Nias dan Status Warisan Dunia

Tak banyak orang sadar bahwa 16 November adalah hari Konferensi Warisan Dunia. Berkaitan dengan hal itu, pemerintah menambah panjang daftar usulan status warisan dunia kepada Unesco. Dalam konferensi persnya, Menteri Pendidikan dan Kebudayaan, Muhammad Nuh, mengatakan Indonesia mengajukan tiga usulan status budaya dunia yakni Taman Mini Indonesia Indah, kerajinan tangan Noken dari Papua serta tiga tarian Bali yakni tari wali, tari bebali, dan tari balih-balihan.


Usulan itu akan menjadi bahan pembicaraan pertemuan pemerintah Indonesia dengan Unesco tahun depan. Sayang tak ada rincian bagaimana dengan kemajuan usulan sejenis yang telah disampaikan tahun sebelumnya. Sehingga kita tak tahu apakah rumah adat (Omo Sebua) bakal segera mendapat status sebagai warisan dunia.


Sebelum pengumuman itu sudah ada 27 usulan situs warisan dunia dari Indonesia ke lembaga kebudayaan tertinggi dunia itu. Desa Adat Bawomatoluo termasuk salah satu usulan itu. Bila usulan tersebut terkabul, berarti ia menjadi bagian dari kekayaan dunia. Arti obyek itu, seperti Candi Borobudur mendapat dana warisan dunia.

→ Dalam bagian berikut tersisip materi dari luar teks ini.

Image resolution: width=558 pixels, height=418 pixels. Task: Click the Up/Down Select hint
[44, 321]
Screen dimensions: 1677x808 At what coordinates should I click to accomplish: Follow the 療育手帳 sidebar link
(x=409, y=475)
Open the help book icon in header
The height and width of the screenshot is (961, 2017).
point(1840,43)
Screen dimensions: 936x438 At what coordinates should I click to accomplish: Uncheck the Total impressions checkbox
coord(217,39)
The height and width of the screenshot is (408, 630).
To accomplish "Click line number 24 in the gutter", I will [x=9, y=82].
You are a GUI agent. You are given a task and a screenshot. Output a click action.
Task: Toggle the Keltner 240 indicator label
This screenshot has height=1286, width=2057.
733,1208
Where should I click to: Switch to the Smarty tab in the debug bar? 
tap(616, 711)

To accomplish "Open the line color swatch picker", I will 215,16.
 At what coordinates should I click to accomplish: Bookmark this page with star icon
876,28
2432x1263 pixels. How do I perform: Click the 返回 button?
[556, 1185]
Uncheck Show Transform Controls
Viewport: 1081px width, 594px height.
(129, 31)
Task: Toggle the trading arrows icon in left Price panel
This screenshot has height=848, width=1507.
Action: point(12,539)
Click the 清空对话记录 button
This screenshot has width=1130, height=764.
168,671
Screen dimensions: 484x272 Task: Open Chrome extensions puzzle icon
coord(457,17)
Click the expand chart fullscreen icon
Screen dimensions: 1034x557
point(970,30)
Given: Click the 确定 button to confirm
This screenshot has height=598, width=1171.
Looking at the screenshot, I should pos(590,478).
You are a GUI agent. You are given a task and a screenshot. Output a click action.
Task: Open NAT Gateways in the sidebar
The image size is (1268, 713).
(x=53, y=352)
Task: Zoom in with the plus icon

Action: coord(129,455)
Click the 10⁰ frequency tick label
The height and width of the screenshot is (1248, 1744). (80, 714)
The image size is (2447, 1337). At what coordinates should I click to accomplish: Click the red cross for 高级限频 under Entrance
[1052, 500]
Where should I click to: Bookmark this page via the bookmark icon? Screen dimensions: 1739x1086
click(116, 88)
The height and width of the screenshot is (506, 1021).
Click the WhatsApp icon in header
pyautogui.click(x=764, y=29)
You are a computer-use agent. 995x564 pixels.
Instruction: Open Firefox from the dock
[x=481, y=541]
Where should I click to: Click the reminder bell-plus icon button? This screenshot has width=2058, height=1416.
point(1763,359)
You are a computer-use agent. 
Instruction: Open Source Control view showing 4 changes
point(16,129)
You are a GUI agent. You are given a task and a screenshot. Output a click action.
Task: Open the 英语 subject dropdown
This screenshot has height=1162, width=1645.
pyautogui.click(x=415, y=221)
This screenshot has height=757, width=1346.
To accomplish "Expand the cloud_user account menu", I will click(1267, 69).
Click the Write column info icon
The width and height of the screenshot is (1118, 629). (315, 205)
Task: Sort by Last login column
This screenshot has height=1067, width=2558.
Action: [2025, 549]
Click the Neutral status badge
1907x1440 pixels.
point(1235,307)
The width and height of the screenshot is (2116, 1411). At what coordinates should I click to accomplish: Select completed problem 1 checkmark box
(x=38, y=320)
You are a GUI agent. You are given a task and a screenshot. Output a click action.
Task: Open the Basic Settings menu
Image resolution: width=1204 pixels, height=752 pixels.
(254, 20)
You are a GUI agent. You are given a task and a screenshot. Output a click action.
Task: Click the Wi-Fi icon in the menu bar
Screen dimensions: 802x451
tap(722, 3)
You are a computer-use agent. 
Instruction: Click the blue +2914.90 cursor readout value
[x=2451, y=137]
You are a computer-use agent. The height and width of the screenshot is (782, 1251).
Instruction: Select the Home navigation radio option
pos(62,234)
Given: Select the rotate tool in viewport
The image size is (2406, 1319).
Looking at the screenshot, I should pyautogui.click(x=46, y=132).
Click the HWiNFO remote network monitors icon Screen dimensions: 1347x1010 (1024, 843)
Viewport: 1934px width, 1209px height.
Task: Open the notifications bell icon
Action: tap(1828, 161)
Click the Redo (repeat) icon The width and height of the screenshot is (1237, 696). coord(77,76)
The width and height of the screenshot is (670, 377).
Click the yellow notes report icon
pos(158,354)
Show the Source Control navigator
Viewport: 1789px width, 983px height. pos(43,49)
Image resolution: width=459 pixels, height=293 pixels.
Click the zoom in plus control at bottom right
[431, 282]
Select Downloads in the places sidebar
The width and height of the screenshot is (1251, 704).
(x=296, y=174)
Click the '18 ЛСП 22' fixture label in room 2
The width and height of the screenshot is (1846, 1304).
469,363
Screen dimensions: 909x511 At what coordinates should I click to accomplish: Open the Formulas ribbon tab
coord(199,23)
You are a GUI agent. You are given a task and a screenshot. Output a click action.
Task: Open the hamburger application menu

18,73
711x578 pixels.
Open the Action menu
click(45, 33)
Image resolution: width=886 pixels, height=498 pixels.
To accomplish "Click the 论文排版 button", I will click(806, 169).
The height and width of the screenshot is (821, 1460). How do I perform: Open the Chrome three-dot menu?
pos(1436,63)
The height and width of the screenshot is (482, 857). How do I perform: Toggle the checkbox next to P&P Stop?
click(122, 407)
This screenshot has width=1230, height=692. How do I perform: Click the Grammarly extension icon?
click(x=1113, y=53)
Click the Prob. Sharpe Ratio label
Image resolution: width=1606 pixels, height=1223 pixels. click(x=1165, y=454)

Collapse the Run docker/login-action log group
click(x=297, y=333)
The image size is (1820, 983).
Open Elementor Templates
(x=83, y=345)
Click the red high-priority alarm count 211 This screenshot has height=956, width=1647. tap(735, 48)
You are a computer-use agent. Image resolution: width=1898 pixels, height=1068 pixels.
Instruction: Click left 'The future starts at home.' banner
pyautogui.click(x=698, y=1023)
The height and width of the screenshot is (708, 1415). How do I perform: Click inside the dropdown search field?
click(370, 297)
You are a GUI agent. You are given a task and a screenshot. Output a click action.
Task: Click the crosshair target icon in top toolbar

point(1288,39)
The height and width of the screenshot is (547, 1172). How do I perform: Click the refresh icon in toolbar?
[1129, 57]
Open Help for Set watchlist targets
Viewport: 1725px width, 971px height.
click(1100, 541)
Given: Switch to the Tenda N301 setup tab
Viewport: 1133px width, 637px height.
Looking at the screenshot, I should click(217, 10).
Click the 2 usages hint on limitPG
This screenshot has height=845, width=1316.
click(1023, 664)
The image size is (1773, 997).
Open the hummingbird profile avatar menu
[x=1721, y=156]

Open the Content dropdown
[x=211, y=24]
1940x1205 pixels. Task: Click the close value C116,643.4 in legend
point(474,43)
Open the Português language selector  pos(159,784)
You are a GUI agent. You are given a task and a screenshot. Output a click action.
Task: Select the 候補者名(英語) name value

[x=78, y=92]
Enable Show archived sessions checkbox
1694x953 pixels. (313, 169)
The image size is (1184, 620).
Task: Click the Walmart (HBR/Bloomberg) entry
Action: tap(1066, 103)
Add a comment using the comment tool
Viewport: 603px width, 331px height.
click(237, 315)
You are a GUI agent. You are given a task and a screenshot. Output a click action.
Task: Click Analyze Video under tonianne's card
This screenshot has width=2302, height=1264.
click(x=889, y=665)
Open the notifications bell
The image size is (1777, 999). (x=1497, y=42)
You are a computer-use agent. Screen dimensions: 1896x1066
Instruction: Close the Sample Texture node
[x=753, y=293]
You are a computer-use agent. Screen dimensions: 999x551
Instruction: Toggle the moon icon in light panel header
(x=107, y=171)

Ini bukan program baru. Konferensi Umum Unesco telah memulainya pada 16 November 1972. Semenjak itu banyak banyak tempat-tempat khusus seperti hutan, pegunungan, danau, gurun pasir, bangunan, kompleks, atau kota diajukan untuk mendapatkan status UNESCO’s World Heritage Sites.


Pada saat ini, di Indonesia terdapat 7 situs yang menjadi Warisan Dunia yang telah diakui oleh United Nations Educational, Scientific and Cultural Organization (UNESCO) atau Organisasi Pendidikan, Keilmuan, dan Kebudayaan PBB, diantaranya Taman Nasional Komodo, Nusa Tenggara Timur (diakui pada tahun 1991), Taman Nasional Ujung Kulon, Banten (diakui pada tahun 1991), Taman Nasional Lorentz, Papua (diakui pada tahun 1999), Hutan Hujan Tropis Sumatera, yang terdiri dari Taman Nasional Gunung Leuser, Kerinci Seblat, Bukit Barisan (diakui pada tahun 2004), Candi Borobudur (diakui pada tahun 1991), Candi Prambanan (diakui pada tahun 1991), dan Situs Manusia Purba Sangiran (diakui pada tahun 1991).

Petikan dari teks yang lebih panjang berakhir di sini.